Acceptance of your child who has special needs usually takes time.
A few day,months or even years to finally reach the point where you stop thinking you can change them with wishes and prayers, if onlys, and even denial.
I think for J it took me a few months. This was after the official diagnosis, not the hurried one given after a very brief first meeting.
I did have a lot of the 'if onlys' and wasted my emotions on winding myself up over lots of issues that I felt I should have stopped happening (as mentioned in the post about the birth).
I can honestly say that for a long time now I have not had any thoughts of trying to turn back time, think how I could have done it differently, or torturing myself with guilt.
I even look ahead to how J may be as an old man - shuffling along, walking stick as an aid, the odd bit of hand flapping, random shouting out of "cola chips", trying to steal someones beer from their table, and watching Bear in the Big Blue House on DVD (or whatever they have invented then).
With W, J's youngest brother, I have been able to deal and accept his disability a lot easier and quicker.
My only issue really has been as to why we have been chosen to have another child with a disability, and one that is not related to J's condition.
I am sure some will assume it must be something I did or took during pregnancy. But I was tee-total (even though you are allowed small amounts), never smoked, took the pregnancy vitamin and mineral tablets, never touched drugs (legal or illegal, apart from paracetamol which is allowed) and didn't have x rays or any procedures like that.
Because of J, I am set up, prepared and ready to fight for W's rights to make his life amazing, enriched, fulfilling, and never second best.
With W's disability there is so much still to learn and as there is no cure, just like J's autism, the future could bring about amazing new discoveries which could make the symptoms far less, or even bring about a cure.
For W a cure would mean his eyes would stop moving uncontrollably and his sight would become clear and more far reaching.
For J it would mean a whole new world opening up for him.
Quite how J and other autistic people would deal with being cured I do not know.

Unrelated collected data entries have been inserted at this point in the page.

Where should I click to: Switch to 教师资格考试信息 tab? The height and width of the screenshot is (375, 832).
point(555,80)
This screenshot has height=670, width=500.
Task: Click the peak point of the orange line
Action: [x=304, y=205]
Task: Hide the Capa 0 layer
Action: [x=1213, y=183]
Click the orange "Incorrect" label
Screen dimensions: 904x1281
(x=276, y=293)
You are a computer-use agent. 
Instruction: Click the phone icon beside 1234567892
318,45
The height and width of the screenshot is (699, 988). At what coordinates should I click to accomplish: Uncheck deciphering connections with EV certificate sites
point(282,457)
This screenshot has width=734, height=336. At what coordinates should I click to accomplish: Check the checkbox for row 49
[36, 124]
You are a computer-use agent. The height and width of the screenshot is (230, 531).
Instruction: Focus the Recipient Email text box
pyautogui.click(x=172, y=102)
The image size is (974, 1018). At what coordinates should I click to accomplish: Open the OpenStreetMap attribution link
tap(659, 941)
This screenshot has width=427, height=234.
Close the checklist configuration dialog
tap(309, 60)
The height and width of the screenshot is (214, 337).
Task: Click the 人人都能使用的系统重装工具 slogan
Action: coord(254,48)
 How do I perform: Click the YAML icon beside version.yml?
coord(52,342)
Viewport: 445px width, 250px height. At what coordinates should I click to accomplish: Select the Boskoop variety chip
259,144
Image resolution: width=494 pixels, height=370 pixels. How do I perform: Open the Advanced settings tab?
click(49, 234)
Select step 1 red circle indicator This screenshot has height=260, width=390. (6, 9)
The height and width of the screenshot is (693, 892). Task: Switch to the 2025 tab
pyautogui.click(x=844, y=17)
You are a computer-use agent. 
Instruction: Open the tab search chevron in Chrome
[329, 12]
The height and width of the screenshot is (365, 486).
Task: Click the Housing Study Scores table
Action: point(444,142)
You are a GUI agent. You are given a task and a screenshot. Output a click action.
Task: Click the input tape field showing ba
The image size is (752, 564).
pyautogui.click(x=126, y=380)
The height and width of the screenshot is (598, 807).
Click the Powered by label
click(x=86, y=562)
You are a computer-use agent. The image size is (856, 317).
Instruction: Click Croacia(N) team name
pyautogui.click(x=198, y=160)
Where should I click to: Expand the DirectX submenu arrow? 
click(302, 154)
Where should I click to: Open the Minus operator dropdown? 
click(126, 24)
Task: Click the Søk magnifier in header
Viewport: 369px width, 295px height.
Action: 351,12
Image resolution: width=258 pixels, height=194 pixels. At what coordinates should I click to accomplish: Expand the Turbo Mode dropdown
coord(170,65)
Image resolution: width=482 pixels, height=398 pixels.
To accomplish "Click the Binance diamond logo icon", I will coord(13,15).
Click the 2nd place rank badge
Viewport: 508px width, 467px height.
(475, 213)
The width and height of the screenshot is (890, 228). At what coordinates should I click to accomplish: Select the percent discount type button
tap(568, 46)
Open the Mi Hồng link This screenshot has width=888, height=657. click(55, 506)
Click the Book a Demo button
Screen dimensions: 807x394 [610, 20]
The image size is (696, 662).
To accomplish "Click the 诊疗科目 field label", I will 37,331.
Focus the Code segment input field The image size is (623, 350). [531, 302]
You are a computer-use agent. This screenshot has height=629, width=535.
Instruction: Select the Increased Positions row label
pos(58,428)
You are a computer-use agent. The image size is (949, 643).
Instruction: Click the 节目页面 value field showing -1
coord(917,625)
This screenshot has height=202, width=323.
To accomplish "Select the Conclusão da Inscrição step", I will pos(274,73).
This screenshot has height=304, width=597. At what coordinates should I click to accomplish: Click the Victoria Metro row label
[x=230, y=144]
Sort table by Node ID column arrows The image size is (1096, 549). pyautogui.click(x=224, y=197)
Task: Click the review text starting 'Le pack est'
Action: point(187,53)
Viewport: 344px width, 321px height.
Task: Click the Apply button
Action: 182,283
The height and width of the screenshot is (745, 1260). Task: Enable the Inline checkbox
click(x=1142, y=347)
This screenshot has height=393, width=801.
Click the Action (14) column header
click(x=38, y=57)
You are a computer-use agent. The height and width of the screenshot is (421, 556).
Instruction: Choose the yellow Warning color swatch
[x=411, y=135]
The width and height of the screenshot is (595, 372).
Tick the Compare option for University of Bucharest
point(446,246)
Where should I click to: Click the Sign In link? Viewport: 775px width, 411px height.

A scene from the Robin Williams film Awakenings always makes me cry. The bit where the drug he has discovered brings the awake but comatose patients out of their silence and into the regular world.
Would J suddenly chat away to me, telling me of what it was like for him to be locked in his own little world? Would he be freaked out by the new sensations and experiences of emotions?
All I do know is this - scientists are always trying to solve illnesses and disabilities, and one day they will either find a cure or a way to prevent it.
For now I am happy to accept J for what and who he is. Yes he is hard work. Yes it is frustrating trying to navigate the endless dead ends and obstacles put up by local authorities. Yes I do worry for his future.
But, I do not wish his life away hoping on a cure.